As you can see the cartoon has four panels of which the first three supposedly depict episodes from the history of science where ignorant people ignored scientific evidence in the same way as denialists do now in the climate debate. Juma and Glover, like many others, obviously think that the cartoonist has scored three home runs in his historical depictions. However as anyone knowledgeable of the history of science can see what we have here are three hoary old myths of science leading to three strikes and an out. Put differently, people like Juma and Glover should not be spreading ignorant and misleading rubbish as this.
Our first panel has the people in the Middle Ages believing that the earth was flat and refusing to believe that it’s a sphere. This is probably the most widespread and stupid myth in the whole history of science. Since antiquity nobody in Europe qualified to express an opinion on the subject believed that the earth was anything but a sphere. The claim that Europeans in the Middle Ages believed that the world was flat is a baseless myth created in the nineteenth century. So no homerun, strike one!
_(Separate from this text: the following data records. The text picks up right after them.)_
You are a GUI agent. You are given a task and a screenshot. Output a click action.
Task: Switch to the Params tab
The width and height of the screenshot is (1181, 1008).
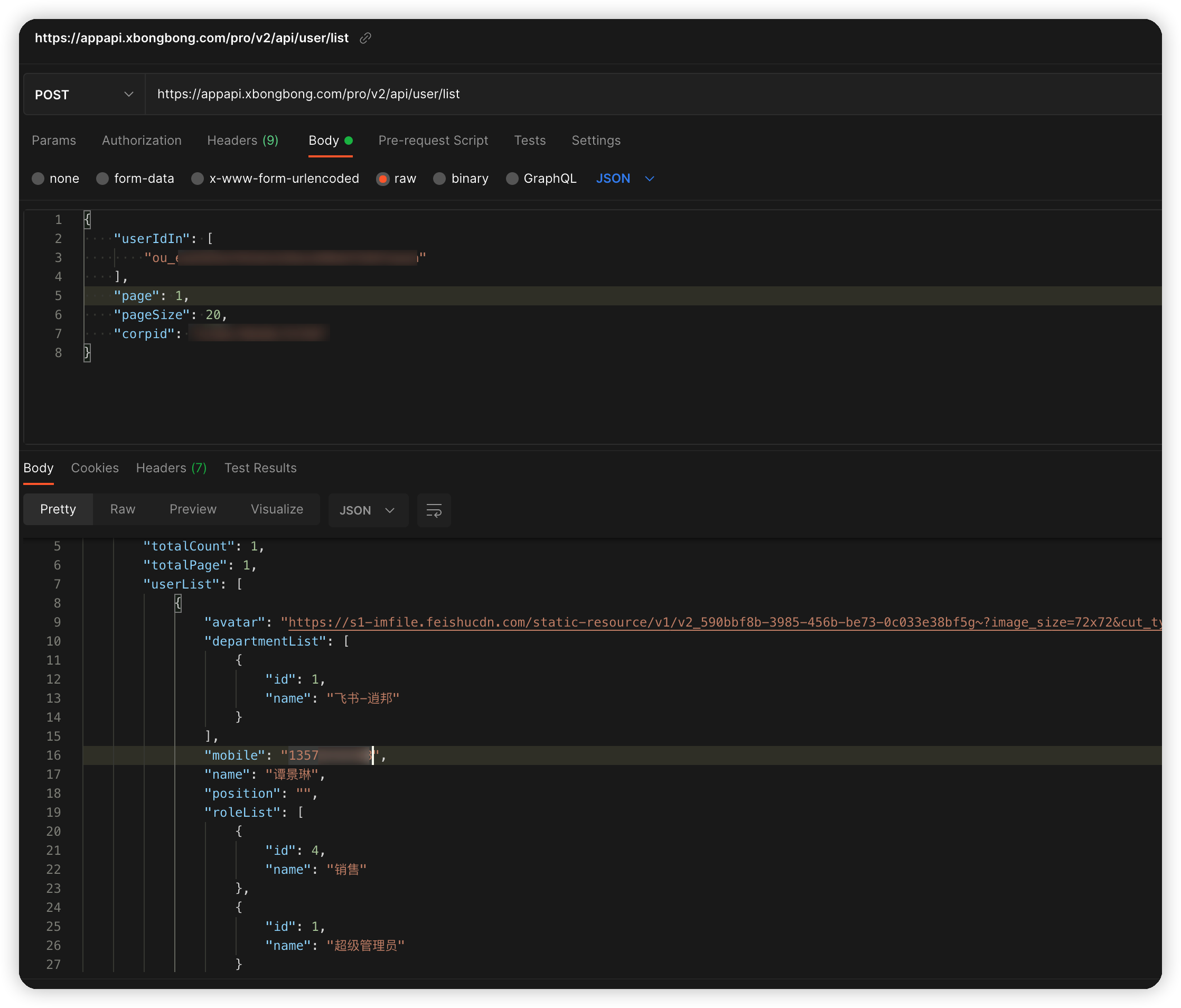pyautogui.click(x=53, y=141)
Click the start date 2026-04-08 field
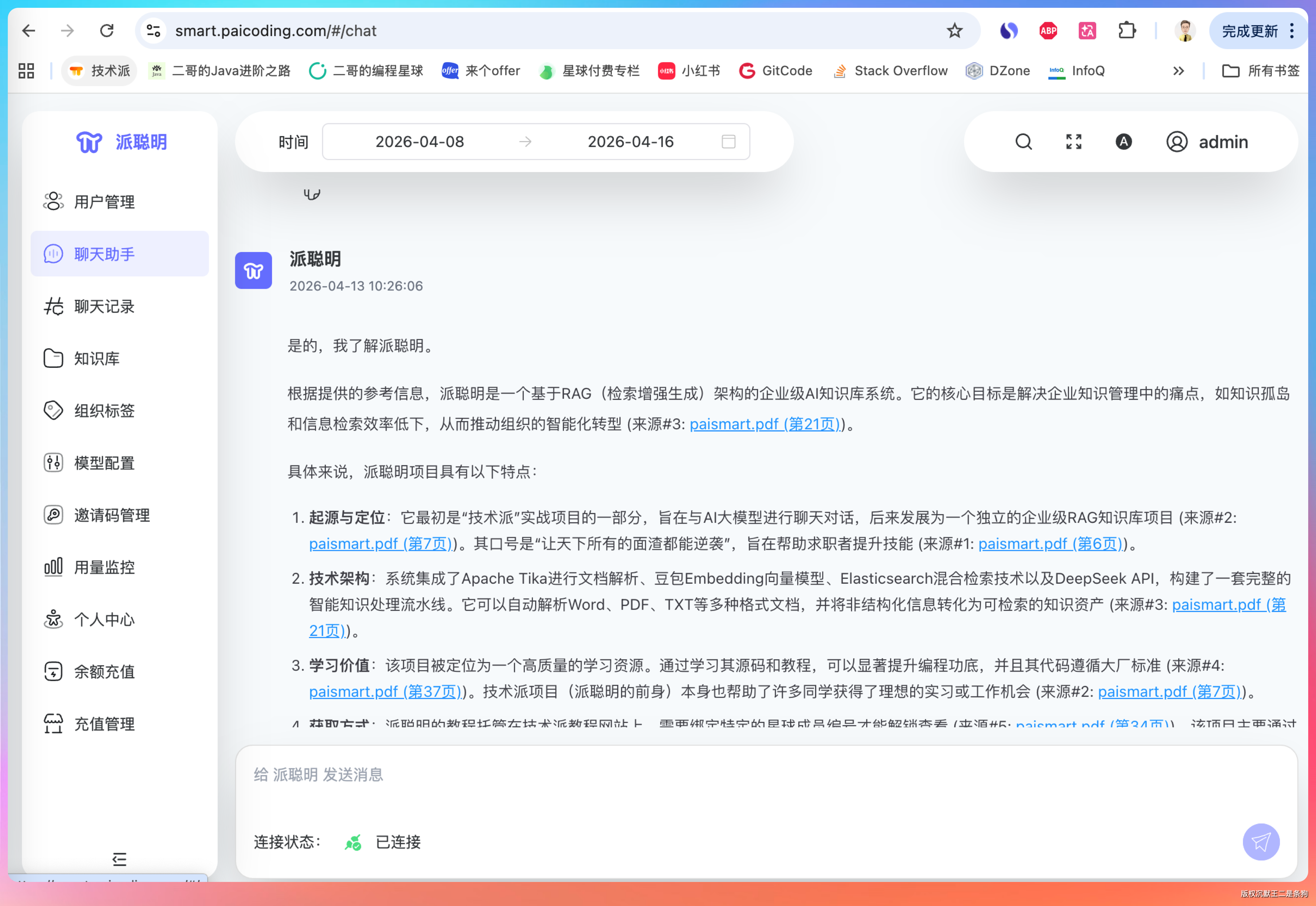1316x906 pixels. tap(419, 141)
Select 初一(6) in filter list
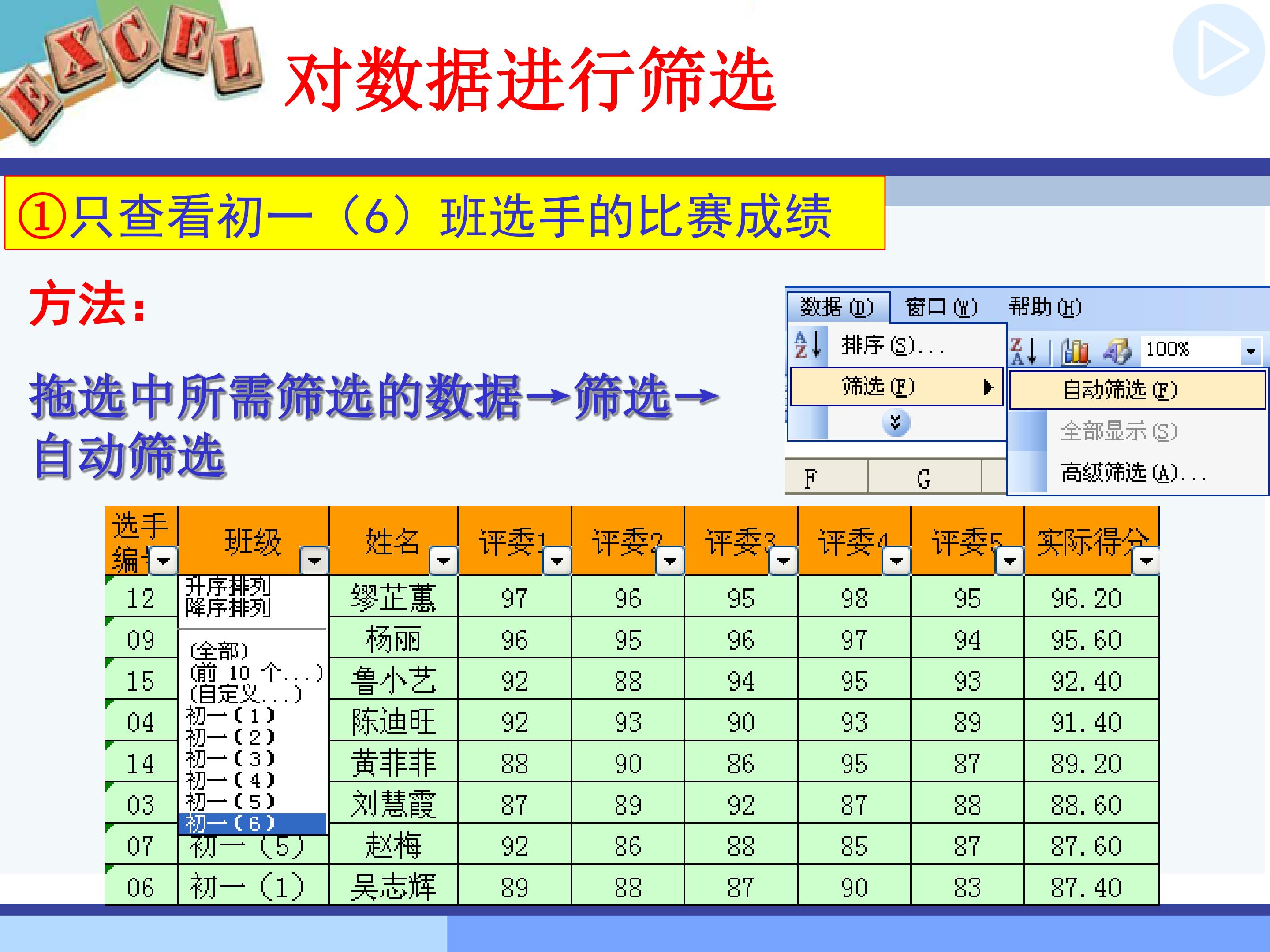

To be quite honest the second panel baffles me as it depicts something that never ever took place anywhere at anytime. Gravity is a term used since antiquity to describe the fact that if you let something drop it falls to the ground. Nobody ever challenged this purely descriptive term. In the late seventeenth century Isaac Newton demonstrated that the same force that causes things on earth to fall to the ground also prevents orbiting planets from shooting off at a tangent to their orbits, as the law of inertia would require, thus creating the idea of universal gravity. On the whole those capable of understanding Newton’s mathematical theories accepted them but the Cartesians and the Leibnizians objected to Newton’s inability to explain just what exactly the force of gravity was or should be. Their mechanical philosophical understanding of nature making them suspicious of Newton’s action at a distance. This scientific debate took place in the eighteenth century not the seventeenth and never included any denial of the phenomenon of gravity. So no homerun, strike two!
We now turn to the one panel that some people might consider depicts historical reality. We have a man in the nineteenth century rejecting the theory of evolution on the basis of religion. Images of the infamous Oxford debate, between Darwin’s Bulldog, Thomas Huxley, and Samuel, ‘Soapy Sam’ Wilberforce, spring instantly to mind. Unfortunately we have to do with another modern myth. There was no significant religious objection to the theory of evolution during the nineteenth century. I realise here that I’m stepping outside of my historical comfort zone (nineteenth century, life sciences!) and some might challenge my competence to make such a claim. However I offer as substantiation a couple of blog posts by historian and philosopher of biology, and Renaissance Mathematicus friend, John Wilkins at Evolving Thoughts, here, here and here that explain the subject. So no homerun, strike three and out!
I do wish scientist and science communicators who wish to promote scientific thinking against the denialists and their ilk would desist from spreading and propagating rubbishy myths of science, as history of science.